Berliner Morgenpost: Der diesjährige Jahrgang der Sechstklässler ist besonders stark, weil das Einschulungsalter herabgesetzt wurde. Wird es trotzdem für jedes Kind mit einer Empfehlung fürs Gymnasium einen Platz dort geben?

Jürgen Zöllner: Die Zusicherung, dass man für die Schulart, die man wählt, auch einen Platz bekommt, bleibt selbstverständlich bestehen. Jeder, der auf ein Gymnasium will, bekommt dort auch einen Platz. Übrigens auch ohne Gymnasialempfehlung, weil ich der Meinung bin, dass der Elternwille von zentraler Bedeutung ist.

Berliner Morgenpost: Eine Familie besteht nicht nur aus Eltern und Kindern. Auch der Familienbeirat empfiehlt, den Begriff weiter zu fassen. Die Pflege Angehöriger ist für viele ein großes Problem. Welche Rahmenbedingungen müssen hier geschaffen werden?
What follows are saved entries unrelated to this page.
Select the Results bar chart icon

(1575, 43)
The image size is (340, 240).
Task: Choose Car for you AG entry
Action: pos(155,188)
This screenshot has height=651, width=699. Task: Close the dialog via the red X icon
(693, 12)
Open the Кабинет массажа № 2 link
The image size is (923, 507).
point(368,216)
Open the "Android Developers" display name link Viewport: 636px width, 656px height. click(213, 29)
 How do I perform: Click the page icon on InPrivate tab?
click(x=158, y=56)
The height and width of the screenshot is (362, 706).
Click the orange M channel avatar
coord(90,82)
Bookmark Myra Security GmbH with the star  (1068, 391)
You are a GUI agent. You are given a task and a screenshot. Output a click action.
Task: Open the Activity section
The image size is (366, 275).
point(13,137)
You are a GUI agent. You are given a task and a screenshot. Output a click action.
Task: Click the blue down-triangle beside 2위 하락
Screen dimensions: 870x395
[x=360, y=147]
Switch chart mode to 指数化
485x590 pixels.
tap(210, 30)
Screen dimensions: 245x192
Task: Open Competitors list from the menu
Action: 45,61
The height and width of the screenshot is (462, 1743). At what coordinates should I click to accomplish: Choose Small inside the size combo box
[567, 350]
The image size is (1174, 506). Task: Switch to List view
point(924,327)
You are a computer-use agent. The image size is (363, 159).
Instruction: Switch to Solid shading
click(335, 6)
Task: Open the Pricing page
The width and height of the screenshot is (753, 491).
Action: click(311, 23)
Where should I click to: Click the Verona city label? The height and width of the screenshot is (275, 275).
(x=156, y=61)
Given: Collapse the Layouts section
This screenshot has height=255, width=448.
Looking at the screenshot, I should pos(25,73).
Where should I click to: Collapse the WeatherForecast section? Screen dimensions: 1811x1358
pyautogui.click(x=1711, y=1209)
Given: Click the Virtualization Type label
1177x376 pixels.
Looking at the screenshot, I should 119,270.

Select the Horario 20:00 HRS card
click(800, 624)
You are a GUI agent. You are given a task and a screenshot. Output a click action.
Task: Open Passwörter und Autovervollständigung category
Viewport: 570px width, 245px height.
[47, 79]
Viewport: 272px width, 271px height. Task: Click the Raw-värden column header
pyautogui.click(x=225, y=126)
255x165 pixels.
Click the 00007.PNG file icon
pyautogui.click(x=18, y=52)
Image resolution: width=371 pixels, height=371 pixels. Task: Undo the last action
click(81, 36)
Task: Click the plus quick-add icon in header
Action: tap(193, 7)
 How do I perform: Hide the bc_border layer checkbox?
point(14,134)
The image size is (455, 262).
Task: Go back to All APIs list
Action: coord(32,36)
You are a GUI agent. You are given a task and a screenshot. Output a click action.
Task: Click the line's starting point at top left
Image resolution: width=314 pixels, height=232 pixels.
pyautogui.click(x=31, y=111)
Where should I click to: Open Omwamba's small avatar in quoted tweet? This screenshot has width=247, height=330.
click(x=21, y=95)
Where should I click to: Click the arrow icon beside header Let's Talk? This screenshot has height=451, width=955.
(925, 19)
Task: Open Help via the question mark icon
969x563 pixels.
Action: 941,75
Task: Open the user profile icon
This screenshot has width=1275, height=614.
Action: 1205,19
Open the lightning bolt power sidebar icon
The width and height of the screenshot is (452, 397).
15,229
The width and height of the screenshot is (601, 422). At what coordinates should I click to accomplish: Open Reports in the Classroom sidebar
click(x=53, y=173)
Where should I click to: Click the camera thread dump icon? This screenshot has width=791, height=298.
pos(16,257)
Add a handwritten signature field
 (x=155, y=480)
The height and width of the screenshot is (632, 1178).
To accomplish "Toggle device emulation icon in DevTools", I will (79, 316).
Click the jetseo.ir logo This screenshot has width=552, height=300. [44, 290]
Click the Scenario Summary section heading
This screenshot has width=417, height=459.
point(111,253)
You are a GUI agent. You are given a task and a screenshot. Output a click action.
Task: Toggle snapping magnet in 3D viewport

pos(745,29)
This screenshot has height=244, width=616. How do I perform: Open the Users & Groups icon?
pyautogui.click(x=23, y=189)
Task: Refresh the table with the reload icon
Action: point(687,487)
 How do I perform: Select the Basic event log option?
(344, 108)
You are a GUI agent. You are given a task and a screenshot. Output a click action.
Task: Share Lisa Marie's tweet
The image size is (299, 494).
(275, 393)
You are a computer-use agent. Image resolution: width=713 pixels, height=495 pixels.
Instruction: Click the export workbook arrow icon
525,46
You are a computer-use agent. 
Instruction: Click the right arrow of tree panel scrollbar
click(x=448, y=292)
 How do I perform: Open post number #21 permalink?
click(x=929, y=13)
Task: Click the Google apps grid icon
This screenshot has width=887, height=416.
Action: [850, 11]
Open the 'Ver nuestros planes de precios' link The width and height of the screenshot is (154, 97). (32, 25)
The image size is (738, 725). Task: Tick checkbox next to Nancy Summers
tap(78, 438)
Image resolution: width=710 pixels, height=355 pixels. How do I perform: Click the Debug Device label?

Jürgen Zöllner: Das ist eine der großen Herausforderungen, wir müssen uns hier mehr einfallen lassen. Wir haben uns bislang zu sehr auf den Anfang des Lebens konzentriert. Ich glaube, wir müssen aber auch Unterstützungssysteme für andere Familienbereiche aufbauen. Dabei geht es nicht nur um Pflege, es geht auch darum, sich um andere Menschen zu kümmern. Es gibt auch Einsamkeit, die nichts mit Gesundheitsproblemen zu tun hat. Wir müssen Möglichkeiten ausbauen, dass man generationsübergreifend für andere da ist und Verantwortung übernimmt. Für Leute, die dazu bereit sind, müssen wir Erleichterungen schaffen.

Berliner Morgenpost: Wenn Sie daran zurückdenken, als Ihre Kinder klein waren. Welche Probleme hatten Sie und Ihre Frau?

Jürgen Zöllner: Das Hautproblem war, dass wir uns entscheiden mussten, wer zuerst studiert und wer sich um die Kinder kümmert. Ich habe dann als Erster studiert, und als ich fertig war, meine Frau. Für beide gleichzeitig war das organisatorisch nicht möglich, weil es die Infrastruktur, die wir heute haben, damals noch nicht gab.

Berliner Morgenpost: Was bedeutet für Sie Familie?

Jürgen Zöllner: Familie ist ein wichtiger Bereich, ohne den die Gesellschaft nicht auskommt, weil es neben dem Respekt, den wir jedem anderen Menschen entgegenbringen müssen, auch noch einen Qualitätssprung in der Verantwortungsübernahme gibt. Jeder Mensch muss in ein engeres Netzwerk eingebunden sein. Auch das ist Familie.